### Exercise goal
Write the data out again, exactly as given.

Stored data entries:

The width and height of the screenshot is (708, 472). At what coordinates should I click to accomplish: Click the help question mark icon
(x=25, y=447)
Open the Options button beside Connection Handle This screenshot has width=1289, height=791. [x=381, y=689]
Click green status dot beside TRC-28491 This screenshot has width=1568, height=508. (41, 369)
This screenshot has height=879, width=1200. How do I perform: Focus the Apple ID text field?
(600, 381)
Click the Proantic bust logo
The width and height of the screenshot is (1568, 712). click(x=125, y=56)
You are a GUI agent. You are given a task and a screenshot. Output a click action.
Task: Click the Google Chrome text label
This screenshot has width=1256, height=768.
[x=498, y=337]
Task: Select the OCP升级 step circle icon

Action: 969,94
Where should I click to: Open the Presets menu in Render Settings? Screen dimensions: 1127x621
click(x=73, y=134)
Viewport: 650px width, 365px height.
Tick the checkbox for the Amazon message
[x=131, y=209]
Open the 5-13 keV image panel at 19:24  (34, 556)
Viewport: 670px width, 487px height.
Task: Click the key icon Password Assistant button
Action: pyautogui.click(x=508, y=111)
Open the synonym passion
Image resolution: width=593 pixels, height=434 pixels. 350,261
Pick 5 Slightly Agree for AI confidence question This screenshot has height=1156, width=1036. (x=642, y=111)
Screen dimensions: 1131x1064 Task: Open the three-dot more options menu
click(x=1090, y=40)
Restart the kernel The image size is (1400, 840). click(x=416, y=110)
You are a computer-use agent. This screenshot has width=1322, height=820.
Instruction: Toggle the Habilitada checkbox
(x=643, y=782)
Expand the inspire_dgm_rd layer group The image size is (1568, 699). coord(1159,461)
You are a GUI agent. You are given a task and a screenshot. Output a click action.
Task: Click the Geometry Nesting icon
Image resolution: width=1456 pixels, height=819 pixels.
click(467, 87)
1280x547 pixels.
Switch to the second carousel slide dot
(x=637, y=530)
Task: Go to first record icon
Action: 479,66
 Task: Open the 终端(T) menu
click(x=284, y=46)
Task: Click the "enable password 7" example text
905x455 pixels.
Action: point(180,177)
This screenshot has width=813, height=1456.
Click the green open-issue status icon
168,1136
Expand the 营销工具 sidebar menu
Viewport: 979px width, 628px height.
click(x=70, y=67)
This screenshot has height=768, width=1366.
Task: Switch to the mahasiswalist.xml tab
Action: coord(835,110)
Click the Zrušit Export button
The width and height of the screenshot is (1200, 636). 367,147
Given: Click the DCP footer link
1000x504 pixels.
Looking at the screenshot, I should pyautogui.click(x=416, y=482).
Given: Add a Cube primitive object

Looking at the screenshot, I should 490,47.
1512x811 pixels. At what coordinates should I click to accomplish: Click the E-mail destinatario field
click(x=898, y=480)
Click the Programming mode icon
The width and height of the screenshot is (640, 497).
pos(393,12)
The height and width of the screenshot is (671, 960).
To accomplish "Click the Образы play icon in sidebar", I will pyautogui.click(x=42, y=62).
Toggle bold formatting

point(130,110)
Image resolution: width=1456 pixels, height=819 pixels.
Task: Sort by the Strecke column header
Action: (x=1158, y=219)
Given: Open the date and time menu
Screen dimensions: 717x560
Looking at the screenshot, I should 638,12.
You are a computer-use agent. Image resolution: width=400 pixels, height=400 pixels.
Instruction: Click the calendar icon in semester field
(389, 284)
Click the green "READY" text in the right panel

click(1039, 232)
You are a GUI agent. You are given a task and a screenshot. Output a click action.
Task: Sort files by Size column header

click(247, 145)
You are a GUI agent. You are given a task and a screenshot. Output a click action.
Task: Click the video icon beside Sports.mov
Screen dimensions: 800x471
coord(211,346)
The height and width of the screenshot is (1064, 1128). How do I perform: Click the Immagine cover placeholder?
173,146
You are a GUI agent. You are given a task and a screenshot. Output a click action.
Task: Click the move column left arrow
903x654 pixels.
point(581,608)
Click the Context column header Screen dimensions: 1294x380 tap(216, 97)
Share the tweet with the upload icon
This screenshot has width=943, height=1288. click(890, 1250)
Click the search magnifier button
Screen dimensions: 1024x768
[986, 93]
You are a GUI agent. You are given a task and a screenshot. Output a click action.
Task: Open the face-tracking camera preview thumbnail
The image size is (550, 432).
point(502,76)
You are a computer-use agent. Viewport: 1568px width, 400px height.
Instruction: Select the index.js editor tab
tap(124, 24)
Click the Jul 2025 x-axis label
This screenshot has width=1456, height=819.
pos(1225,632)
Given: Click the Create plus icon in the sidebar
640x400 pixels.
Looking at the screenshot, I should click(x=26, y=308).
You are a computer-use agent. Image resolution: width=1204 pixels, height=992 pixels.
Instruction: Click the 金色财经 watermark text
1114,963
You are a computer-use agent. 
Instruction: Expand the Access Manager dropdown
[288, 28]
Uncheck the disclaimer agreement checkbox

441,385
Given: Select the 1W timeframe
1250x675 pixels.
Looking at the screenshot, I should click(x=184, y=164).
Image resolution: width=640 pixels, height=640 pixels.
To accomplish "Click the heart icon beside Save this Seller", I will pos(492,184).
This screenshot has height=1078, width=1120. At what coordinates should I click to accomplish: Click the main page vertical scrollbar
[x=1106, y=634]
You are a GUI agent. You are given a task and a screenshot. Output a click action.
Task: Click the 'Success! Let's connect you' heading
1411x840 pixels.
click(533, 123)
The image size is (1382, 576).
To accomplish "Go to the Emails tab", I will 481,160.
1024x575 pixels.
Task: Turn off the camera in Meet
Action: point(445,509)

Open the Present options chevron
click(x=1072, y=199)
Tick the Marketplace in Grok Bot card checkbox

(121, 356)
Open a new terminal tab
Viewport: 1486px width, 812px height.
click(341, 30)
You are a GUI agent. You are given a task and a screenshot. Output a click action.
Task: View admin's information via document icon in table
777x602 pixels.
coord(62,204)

### Reply
The width and height of the screenshot is (708, 472). At what coordinates should I click to accomplish: Click the help question mark icon
(x=25, y=447)
Open the Options button beside Connection Handle This screenshot has width=1289, height=791. [x=381, y=689]
Click green status dot beside TRC-28491 This screenshot has width=1568, height=508. (41, 369)
This screenshot has height=879, width=1200. How do I perform: Focus the Apple ID text field?
(600, 381)
Click the Proantic bust logo
The width and height of the screenshot is (1568, 712). click(x=125, y=56)
You are a GUI agent. You are given a task and a screenshot. Output a click action.
Task: Click the Google Chrome text label
This screenshot has width=1256, height=768.
[x=498, y=337]
Task: Select the OCP升级 step circle icon

Action: 969,94
Where should I click to: Open the Presets menu in Render Settings? Screen dimensions: 1127x621
click(x=73, y=134)
Viewport: 650px width, 365px height.
Tick the checkbox for the Amazon message
[x=131, y=209]
Open the 5-13 keV image panel at 19:24  (34, 556)
Viewport: 670px width, 487px height.
Task: Click the key icon Password Assistant button
Action: pyautogui.click(x=508, y=111)
Open the synonym passion
Image resolution: width=593 pixels, height=434 pixels. 350,261
Pick 5 Slightly Agree for AI confidence question This screenshot has height=1156, width=1036. (x=642, y=111)
Screen dimensions: 1131x1064 Task: Open the three-dot more options menu
click(x=1090, y=40)
Restart the kernel The image size is (1400, 840). click(x=416, y=110)
You are a computer-use agent. This screenshot has width=1322, height=820.
Instruction: Toggle the Habilitada checkbox
(x=643, y=782)
Expand the inspire_dgm_rd layer group The image size is (1568, 699). coord(1159,461)
You are a GUI agent. You are given a task and a screenshot. Output a click action.
Task: Click the Geometry Nesting icon
Image resolution: width=1456 pixels, height=819 pixels.
click(467, 87)
1280x547 pixels.
Switch to the second carousel slide dot
(x=637, y=530)
Task: Go to first record icon
Action: 479,66
 Task: Open the 终端(T) menu
click(x=284, y=46)
Task: Click the "enable password 7" example text
905x455 pixels.
Action: point(180,177)
This screenshot has width=813, height=1456.
Click the green open-issue status icon
168,1136
Expand the 营销工具 sidebar menu
Viewport: 979px width, 628px height.
click(x=70, y=67)
This screenshot has height=768, width=1366.
Task: Switch to the mahasiswalist.xml tab
Action: coord(835,110)
Click the Zrušit Export button
The width and height of the screenshot is (1200, 636). 367,147
Given: Click the DCP footer link
1000x504 pixels.
Looking at the screenshot, I should pyautogui.click(x=416, y=482).
Given: Add a Cube primitive object

Looking at the screenshot, I should 490,47.
1512x811 pixels. At what coordinates should I click to accomplish: Click the E-mail destinatario field
click(x=898, y=480)
Click the Programming mode icon
The width and height of the screenshot is (640, 497).
pos(393,12)
The height and width of the screenshot is (671, 960).
To accomplish "Click the Образы play icon in sidebar", I will pyautogui.click(x=42, y=62).
Toggle bold formatting

point(130,110)
Image resolution: width=1456 pixels, height=819 pixels.
Task: Sort by the Strecke column header
Action: (x=1158, y=219)
Given: Open the date and time menu
Screen dimensions: 717x560
Looking at the screenshot, I should 638,12.
You are a computer-use agent. Image resolution: width=400 pixels, height=400 pixels.
Instruction: Click the calendar icon in semester field
(389, 284)
Click the green "READY" text in the right panel

click(1039, 232)
You are a GUI agent. You are given a task and a screenshot. Output a click action.
Task: Sort files by Size column header

click(247, 145)
You are a GUI agent. You are given a task and a screenshot. Output a click action.
Task: Click the video icon beside Sports.mov
Screen dimensions: 800x471
coord(211,346)
The height and width of the screenshot is (1064, 1128). How do I perform: Click the Immagine cover placeholder?
173,146
You are a GUI agent. You are given a task and a screenshot. Output a click action.
Task: Click the move column left arrow
903x654 pixels.
point(581,608)
Click the Context column header Screen dimensions: 1294x380 tap(216, 97)
Share the tweet with the upload icon
This screenshot has width=943, height=1288. click(890, 1250)
Click the search magnifier button
Screen dimensions: 1024x768
[986, 93]
You are a GUI agent. You are given a task and a screenshot. Output a click action.
Task: Open the face-tracking camera preview thumbnail
The image size is (550, 432).
point(502,76)
You are a computer-use agent. Viewport: 1568px width, 400px height.
Instruction: Select the index.js editor tab
tap(124, 24)
Click the Jul 2025 x-axis label
This screenshot has width=1456, height=819.
pos(1225,632)
Given: Click the Create plus icon in the sidebar
640x400 pixels.
Looking at the screenshot, I should click(x=26, y=308).
You are a computer-use agent. Image resolution: width=1204 pixels, height=992 pixels.
Instruction: Click the 金色财经 watermark text
1114,963
You are a computer-use agent. 
Instruction: Expand the Access Manager dropdown
[288, 28]
Uncheck the disclaimer agreement checkbox

441,385
Given: Select the 1W timeframe
1250x675 pixels.
Looking at the screenshot, I should click(x=184, y=164).
Image resolution: width=640 pixels, height=640 pixels.
To accomplish "Click the heart icon beside Save this Seller", I will pos(492,184).
This screenshot has height=1078, width=1120. At what coordinates should I click to accomplish: Click the main page vertical scrollbar
[x=1106, y=634]
You are a GUI agent. You are given a task and a screenshot. Output a click action.
Task: Click the 'Success! Let's connect you' heading
1411x840 pixels.
click(533, 123)
The image size is (1382, 576).
To accomplish "Go to the Emails tab", I will 481,160.
1024x575 pixels.
Task: Turn off the camera in Meet
Action: point(445,509)

Open the Present options chevron
click(x=1072, y=199)
Tick the Marketplace in Grok Bot card checkbox

(121, 356)
Open a new terminal tab
Viewport: 1486px width, 812px height.
click(341, 30)
You are a GUI agent. You are given a task and a screenshot. Output a click action.
Task: View admin's information via document icon in table
777x602 pixels.
coord(62,204)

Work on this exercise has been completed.